FRANCO VIMERCATI

August 10 - October 14, 1997, Milano


Press Release

FRANCO VIMERCATI10 August - 14 October 1997 Born in Milano in 1940, Franco Vimercati has been using photography in a conceptual way for almost 30 years. After his studies at the Academy of Brera, in 1963 he decided to give up painting and devote himself enterely to photography. His first body of work - pubished in the book "Sulle Langhe"(1973) - are essential and sober portraits in which the artist "avoids getting beyond the possibilities of what photography really is" (Paolo Fossati). During the Seventies his research leads him to ever more radical statements. In 1975 he photographs 36 bottles of "Levissima" mineral water. Substantially identical, the bottles differ only through subtle details. In 1977 he takes pictures of parquet listels and in 1978 he realizes a cycle of six "tondi" of a soup bowl with a twisted paper bag. In the following decade the same soup bowl becomes the one and only object of Vimercati's photographic inquiriy(1983-1992).

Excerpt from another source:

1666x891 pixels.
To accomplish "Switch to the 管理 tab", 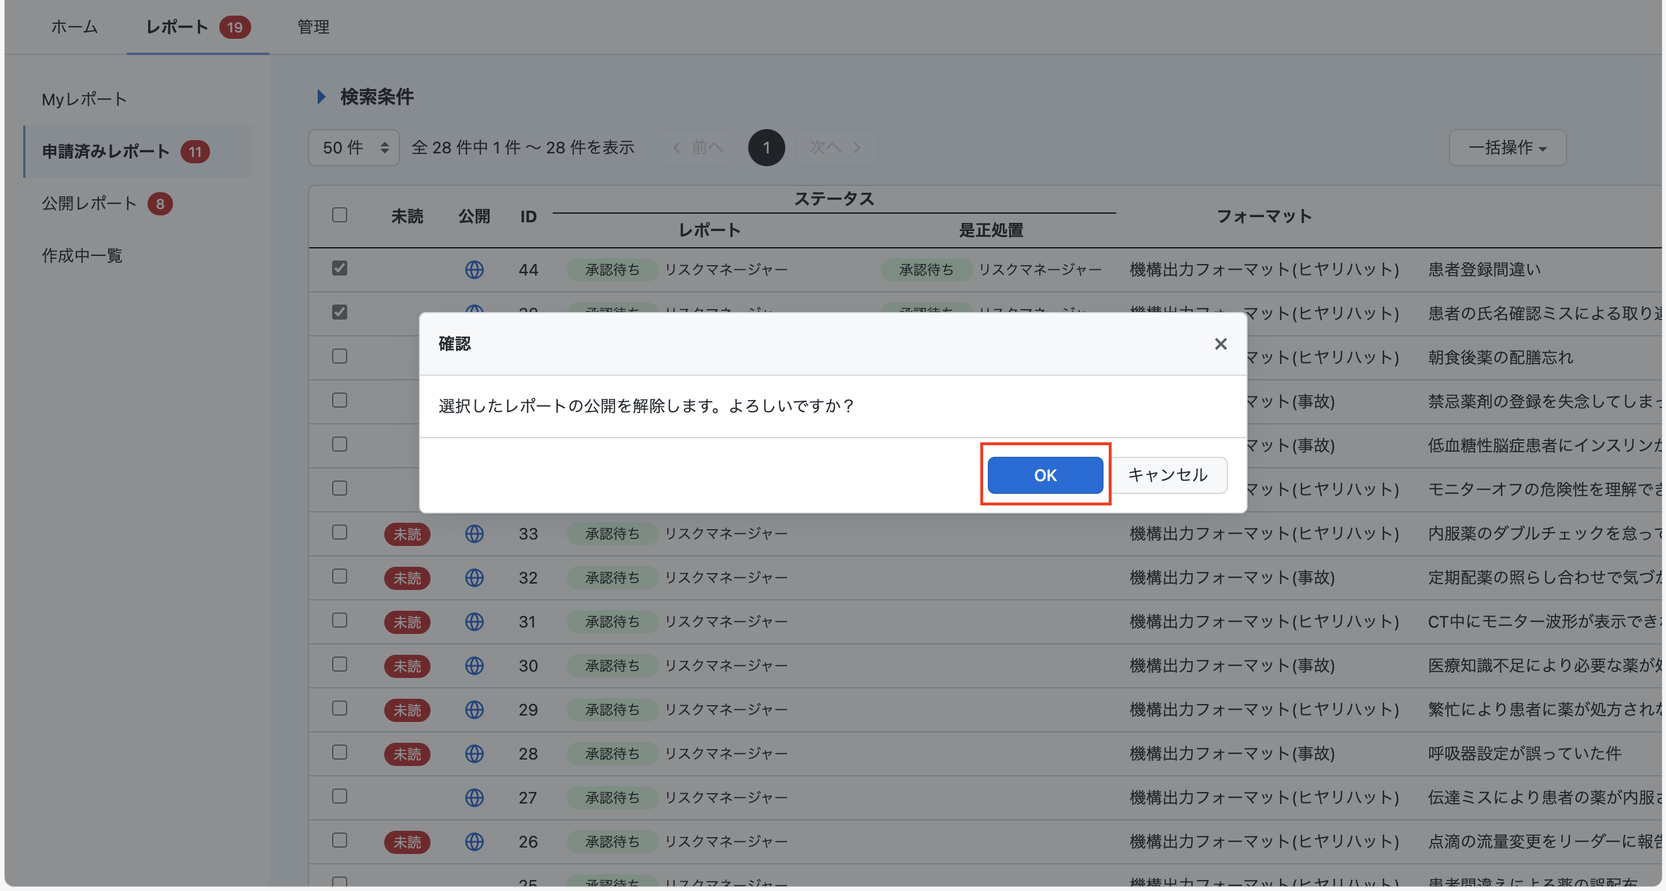I will (312, 27).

First photographed in a classical way, on a table with a white background, the images of the bowl evolve through the years, showing the infinite possibilities of photographic expression and meaning by varying only the position, lighting and focus. In 1995 the artist takes a series of perfectly sharp and concise photographs of different everyday objects (a glass, a bottle, a tin, a coffe-machine) turned upside down, since this is the way the camera sees them. In 1996 he brings the images of the same objects out of focus: they become pure imprints of light. The photographs are bigger in size, because "they must shine". After having touched this extreme, in 1997 Vimercati goes back to some highly sharp images. In the show we see their juxtaposition and watch their dialogue. Vimercati's photographs avoid depicting the ephemeral, in favour of a more lasting strength and intensity.